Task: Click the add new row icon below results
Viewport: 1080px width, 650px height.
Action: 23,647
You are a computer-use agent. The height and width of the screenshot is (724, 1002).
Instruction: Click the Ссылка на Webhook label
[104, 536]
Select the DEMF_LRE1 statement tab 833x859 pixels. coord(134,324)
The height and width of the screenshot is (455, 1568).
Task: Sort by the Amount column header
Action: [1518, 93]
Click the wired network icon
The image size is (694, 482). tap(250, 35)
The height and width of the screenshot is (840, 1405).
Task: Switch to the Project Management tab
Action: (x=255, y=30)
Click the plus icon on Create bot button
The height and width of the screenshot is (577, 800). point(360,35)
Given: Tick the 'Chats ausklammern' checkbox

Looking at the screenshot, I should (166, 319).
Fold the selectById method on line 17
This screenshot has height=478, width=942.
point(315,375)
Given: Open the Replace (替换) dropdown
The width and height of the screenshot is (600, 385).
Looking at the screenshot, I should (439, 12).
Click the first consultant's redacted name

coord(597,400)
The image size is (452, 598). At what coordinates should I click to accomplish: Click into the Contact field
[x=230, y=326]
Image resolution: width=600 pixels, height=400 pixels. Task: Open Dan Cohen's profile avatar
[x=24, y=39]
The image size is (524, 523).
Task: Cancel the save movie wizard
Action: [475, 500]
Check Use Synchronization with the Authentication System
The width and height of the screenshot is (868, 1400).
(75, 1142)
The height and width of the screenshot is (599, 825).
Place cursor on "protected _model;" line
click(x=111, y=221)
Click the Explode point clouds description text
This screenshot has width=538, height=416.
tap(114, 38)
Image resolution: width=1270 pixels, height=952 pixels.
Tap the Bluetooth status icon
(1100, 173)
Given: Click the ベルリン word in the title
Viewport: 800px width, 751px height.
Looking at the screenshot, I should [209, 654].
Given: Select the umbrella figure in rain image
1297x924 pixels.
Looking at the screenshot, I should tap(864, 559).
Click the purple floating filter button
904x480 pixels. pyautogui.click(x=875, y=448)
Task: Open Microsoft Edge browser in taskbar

*Activity*
What this exercise asks for is the data above, retyped exactly.

*Written solution*
Task: Click the add new row icon below results
Viewport: 1080px width, 650px height.
Action: 23,647
You are a computer-use agent. The height and width of the screenshot is (724, 1002).
Instruction: Click the Ссылка на Webhook label
[104, 536]
Select the DEMF_LRE1 statement tab 833x859 pixels. coord(134,324)
The height and width of the screenshot is (455, 1568).
Task: Sort by the Amount column header
Action: [1518, 93]
Click the wired network icon
The image size is (694, 482). tap(250, 35)
The height and width of the screenshot is (840, 1405).
Task: Switch to the Project Management tab
Action: (x=255, y=30)
Click the plus icon on Create bot button
The height and width of the screenshot is (577, 800). point(360,35)
Given: Tick the 'Chats ausklammern' checkbox

Looking at the screenshot, I should (166, 319).
Fold the selectById method on line 17
This screenshot has height=478, width=942.
point(315,375)
Given: Open the Replace (替换) dropdown
The width and height of the screenshot is (600, 385).
Looking at the screenshot, I should (439, 12).
Click the first consultant's redacted name

coord(597,400)
The image size is (452, 598). At what coordinates should I click to accomplish: Click into the Contact field
[x=230, y=326]
Image resolution: width=600 pixels, height=400 pixels. Task: Open Dan Cohen's profile avatar
[x=24, y=39]
The image size is (524, 523).
Task: Cancel the save movie wizard
Action: [475, 500]
Check Use Synchronization with the Authentication System
The width and height of the screenshot is (868, 1400).
(75, 1142)
The height and width of the screenshot is (599, 825).
Place cursor on "protected _model;" line
click(x=111, y=221)
Click the Explode point clouds description text
This screenshot has width=538, height=416.
tap(114, 38)
Image resolution: width=1270 pixels, height=952 pixels.
Tap the Bluetooth status icon
(1100, 173)
Given: Click the ベルリン word in the title
Viewport: 800px width, 751px height.
Looking at the screenshot, I should [209, 654].
Given: Select the umbrella figure in rain image
1297x924 pixels.
Looking at the screenshot, I should tap(864, 559).
Click the purple floating filter button
904x480 pixels. pyautogui.click(x=875, y=448)
Task: Open Microsoft Edge browser in taskbar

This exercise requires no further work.